───── Listed entries ─────

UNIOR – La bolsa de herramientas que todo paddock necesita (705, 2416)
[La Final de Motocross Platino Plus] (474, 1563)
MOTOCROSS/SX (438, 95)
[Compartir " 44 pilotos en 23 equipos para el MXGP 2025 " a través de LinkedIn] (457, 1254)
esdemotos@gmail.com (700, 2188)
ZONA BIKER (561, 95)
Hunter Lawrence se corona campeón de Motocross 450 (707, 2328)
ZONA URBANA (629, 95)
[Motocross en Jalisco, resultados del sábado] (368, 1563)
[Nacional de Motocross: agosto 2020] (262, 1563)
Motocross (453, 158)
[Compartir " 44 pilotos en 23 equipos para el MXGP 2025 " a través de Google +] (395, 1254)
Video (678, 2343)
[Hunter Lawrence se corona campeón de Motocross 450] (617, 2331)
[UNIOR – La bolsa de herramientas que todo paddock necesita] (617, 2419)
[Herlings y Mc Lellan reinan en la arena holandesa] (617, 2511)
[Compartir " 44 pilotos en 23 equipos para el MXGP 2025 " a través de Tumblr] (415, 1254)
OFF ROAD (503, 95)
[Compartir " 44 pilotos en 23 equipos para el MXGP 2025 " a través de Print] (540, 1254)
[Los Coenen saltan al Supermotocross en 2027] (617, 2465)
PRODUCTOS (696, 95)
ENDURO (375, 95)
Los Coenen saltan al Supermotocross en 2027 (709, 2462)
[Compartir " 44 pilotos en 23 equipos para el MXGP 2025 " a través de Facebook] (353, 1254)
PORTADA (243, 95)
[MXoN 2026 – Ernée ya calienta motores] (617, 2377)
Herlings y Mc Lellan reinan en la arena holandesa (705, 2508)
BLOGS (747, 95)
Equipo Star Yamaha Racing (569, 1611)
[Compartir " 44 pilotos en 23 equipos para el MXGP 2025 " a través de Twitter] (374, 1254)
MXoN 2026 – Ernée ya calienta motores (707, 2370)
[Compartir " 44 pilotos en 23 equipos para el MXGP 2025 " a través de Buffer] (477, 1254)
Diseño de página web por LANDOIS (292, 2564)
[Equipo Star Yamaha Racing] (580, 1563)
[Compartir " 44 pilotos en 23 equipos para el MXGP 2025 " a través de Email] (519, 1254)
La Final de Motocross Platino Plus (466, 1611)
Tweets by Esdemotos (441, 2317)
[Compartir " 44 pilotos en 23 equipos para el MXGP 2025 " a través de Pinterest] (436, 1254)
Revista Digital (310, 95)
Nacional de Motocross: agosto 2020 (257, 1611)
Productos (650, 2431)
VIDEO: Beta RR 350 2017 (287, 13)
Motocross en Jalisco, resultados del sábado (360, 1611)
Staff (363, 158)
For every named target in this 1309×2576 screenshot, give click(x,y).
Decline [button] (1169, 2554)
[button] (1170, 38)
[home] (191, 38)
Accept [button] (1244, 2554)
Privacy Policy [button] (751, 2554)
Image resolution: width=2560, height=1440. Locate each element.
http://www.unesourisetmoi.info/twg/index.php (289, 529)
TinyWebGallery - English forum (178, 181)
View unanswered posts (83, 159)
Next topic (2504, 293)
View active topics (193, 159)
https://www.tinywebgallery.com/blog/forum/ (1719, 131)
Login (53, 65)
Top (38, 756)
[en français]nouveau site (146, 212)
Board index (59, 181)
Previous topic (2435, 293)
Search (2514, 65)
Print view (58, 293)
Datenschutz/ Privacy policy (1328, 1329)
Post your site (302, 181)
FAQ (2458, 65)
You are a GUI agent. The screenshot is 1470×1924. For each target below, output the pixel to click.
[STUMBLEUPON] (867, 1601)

─────

▶ **Task goal**
The records shown above must be returned in full, exactly as written.

▶ **Your response**
UNIOR – La bolsa de herramientas que todo paddock necesita (705, 2416)
[La Final de Motocross Platino Plus] (474, 1563)
MOTOCROSS/SX (438, 95)
[Compartir " 44 pilotos en 23 equipos para el MXGP 2025 " a través de LinkedIn] (457, 1254)
esdemotos@gmail.com (700, 2188)
ZONA BIKER (561, 95)
Hunter Lawrence se corona campeón de Motocross 450 (707, 2328)
ZONA URBANA (629, 95)
[Motocross en Jalisco, resultados del sábado] (368, 1563)
[Nacional de Motocross: agosto 2020] (262, 1563)
Motocross (453, 158)
[Compartir " 44 pilotos en 23 equipos para el MXGP 2025 " a través de Google +] (395, 1254)
Video (678, 2343)
[Hunter Lawrence se corona campeón de Motocross 450] (617, 2331)
[UNIOR – La bolsa de herramientas que todo paddock necesita] (617, 2419)
[Herlings y Mc Lellan reinan en la arena holandesa] (617, 2511)
[Compartir " 44 pilotos en 23 equipos para el MXGP 2025 " a través de Tumblr] (415, 1254)
OFF ROAD (503, 95)
[Compartir " 44 pilotos en 23 equipos para el MXGP 2025 " a través de Print] (540, 1254)
[Los Coenen saltan al Supermotocross en 2027] (617, 2465)
PRODUCTOS (696, 95)
ENDURO (375, 95)
Los Coenen saltan al Supermotocross en 2027 (709, 2462)
[Compartir " 44 pilotos en 23 equipos para el MXGP 2025 " a través de Facebook] (353, 1254)
PORTADA (243, 95)
[MXoN 2026 – Ernée ya calienta motores] (617, 2377)
Herlings y Mc Lellan reinan en la arena holandesa (705, 2508)
BLOGS (747, 95)
Equipo Star Yamaha Racing (569, 1611)
[Compartir " 44 pilotos en 23 equipos para el MXGP 2025 " a través de Twitter] (374, 1254)
MXoN 2026 – Ernée ya calienta motores (707, 2370)
[Compartir " 44 pilotos en 23 equipos para el MXGP 2025 " a través de Buffer] (477, 1254)
Diseño de página web por LANDOIS (292, 2564)
[Equipo Star Yamaha Racing] (580, 1563)
[Compartir " 44 pilotos en 23 equipos para el MXGP 2025 " a través de Email] (519, 1254)
La Final de Motocross Platino Plus (466, 1611)
Tweets by Esdemotos (441, 2317)
[Compartir " 44 pilotos en 23 equipos para el MXGP 2025 " a través de Pinterest] (436, 1254)
Revista Digital (310, 95)
Nacional de Motocross: agosto 2020 (257, 1611)
Productos (650, 2431)
VIDEO: Beta RR 350 2017 (287, 13)
Motocross en Jalisco, resultados del sábado (360, 1611)
Staff (363, 158)
For every named target in this 1309×2576 screenshot, give click(x,y).
Decline [button] (1169, 2554)
[button] (1170, 38)
[home] (191, 38)
Accept [button] (1244, 2554)
Privacy Policy [button] (751, 2554)
Image resolution: width=2560, height=1440. Locate each element.
http://www.unesourisetmoi.info/twg/index.php (289, 529)
TinyWebGallery - English forum (178, 181)
View unanswered posts (83, 159)
Next topic (2504, 293)
View active topics (193, 159)
https://www.tinywebgallery.com/blog/forum/ (1719, 131)
Login (53, 65)
Top (38, 756)
[en français]nouveau site (146, 212)
Board index (59, 181)
Previous topic (2435, 293)
Search (2514, 65)
Print view (58, 293)
Datenschutz/ Privacy policy (1328, 1329)
Post your site (302, 181)
FAQ (2458, 65)
You are a GUI agent. The screenshot is 1470×1924. For each target below, output the pixel to click.
[STUMBLEUPON] (867, 1601)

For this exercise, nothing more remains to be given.